Aim
Rescale the lines that begin with the line containing "Where should I" and run through the end of the lines below: write them out again with their requests, and multiply every coordinate in the answers by 2.6, rounding to whole numbers with halves rounded up. Leave the pictures out of your answer.

--- START Data supplied ---

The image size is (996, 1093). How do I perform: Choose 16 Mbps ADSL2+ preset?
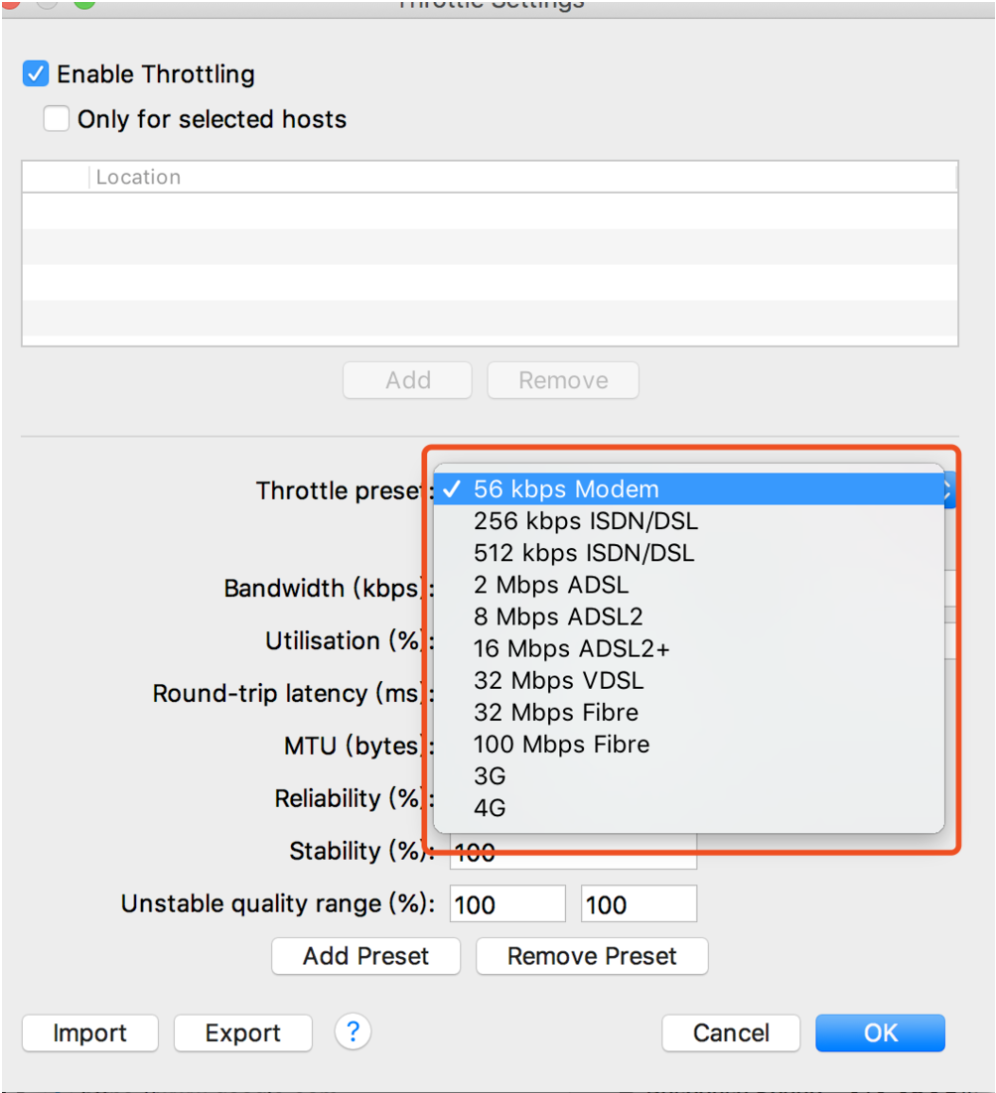[689, 649]
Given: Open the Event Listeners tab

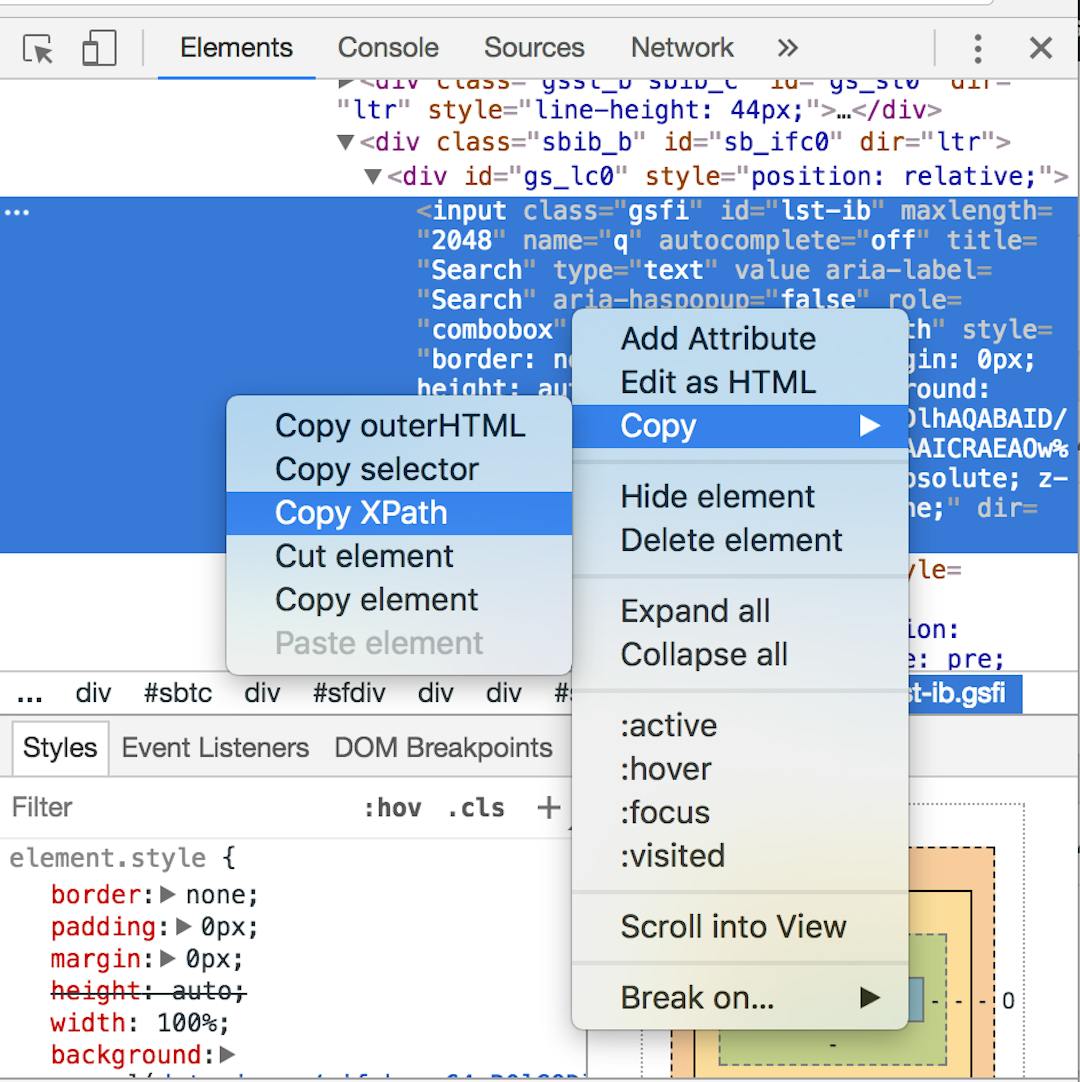Looking at the screenshot, I should click(214, 747).
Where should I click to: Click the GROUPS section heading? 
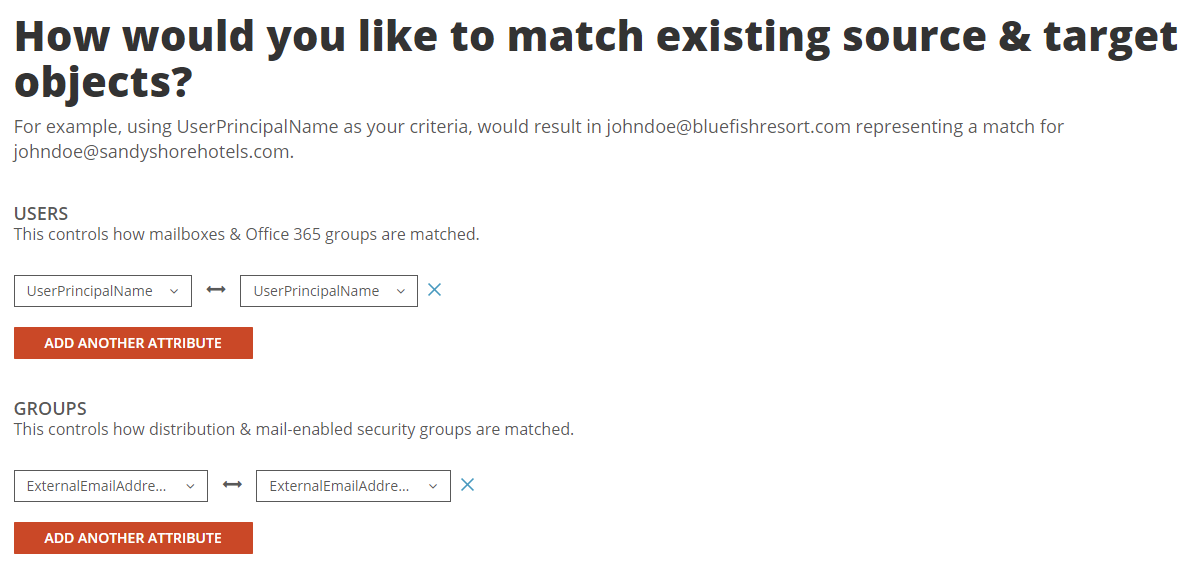coord(50,409)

--- END Data supplied ---

Result of this task
Where should I click to: Click the GROUPS section heading? 
coord(130,1063)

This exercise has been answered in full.